Therapeutic potential of selenium in breast cancer: targeting apoptosis and proliferation pathways.

Selenium, an essential trace element, has garnered significant attention for its role in modulating key cellular processes in cancer biology, particularly within breast cancer pathogenesis. Emerging evidence suggests that selenium exhibits a dual role - acting as both an antioxidant and a pro-oxidant - depending on its concentration and chemical form. This dynamic behavior enables selenium to influence critical pathways associated with apoptosis and proliferation, which are often dysregulated in breast cancer.
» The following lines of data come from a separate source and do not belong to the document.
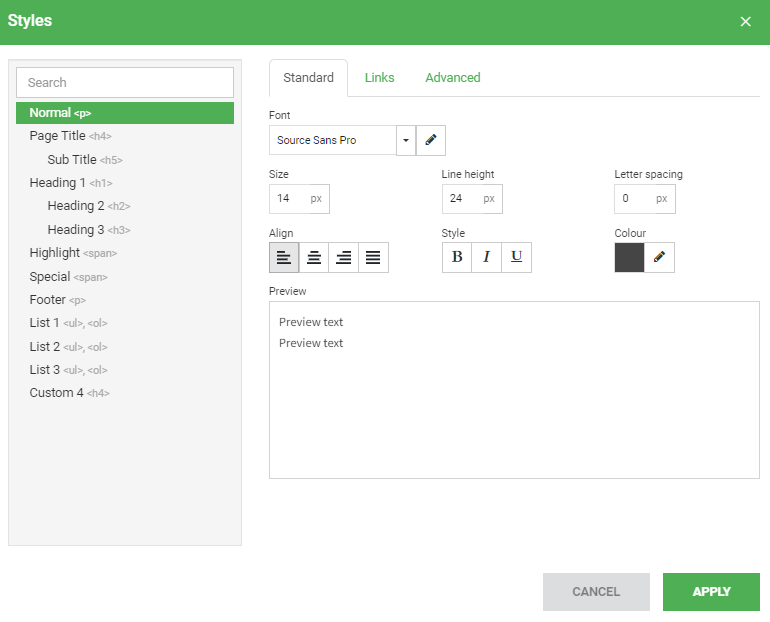Select the align left icon
The image size is (770, 622).
[284, 257]
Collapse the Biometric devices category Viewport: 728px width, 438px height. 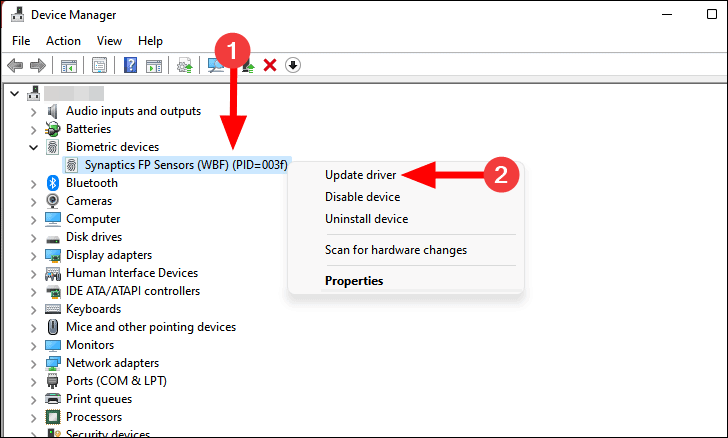33,147
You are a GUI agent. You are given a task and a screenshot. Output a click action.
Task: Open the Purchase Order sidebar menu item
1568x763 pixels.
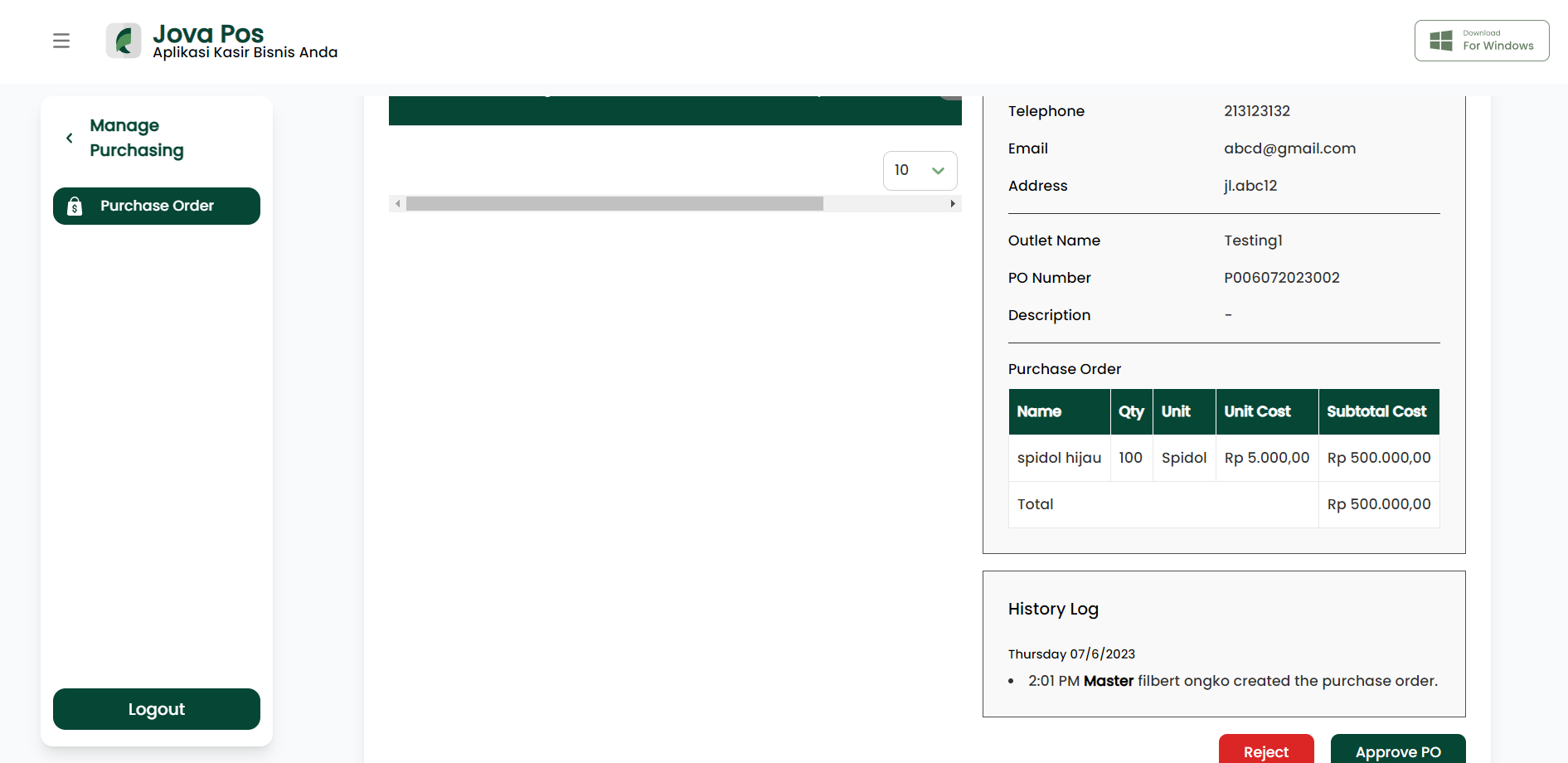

By modulating oxidative stress and redox signaling, selenium plays a unique role in maintaining the balance between cell survival and programmed cell death. Molecular studies have revealed that selenium induces apoptosis in breast cancer cells through both intrinsic and extrinsic pathways, involving mitochondrial dysfunction, caspase activation, and regulation of key genes such as p53, Bax, and Bcl-2. Simultaneously, selenium impairs tumor growth by halting the cell cycle and suppressing proliferative signals via PI3K/Akt/mTOR and MAPK pathways. These antiproliferative and pro-apoptotic actions position selenium as a promising agent for both prevention and therapy, especially when considered in combination with conventional anticancer drugs. However, selenium's paradoxical effects at higher doses underscore the need for cautious dose optimization and personalized approaches.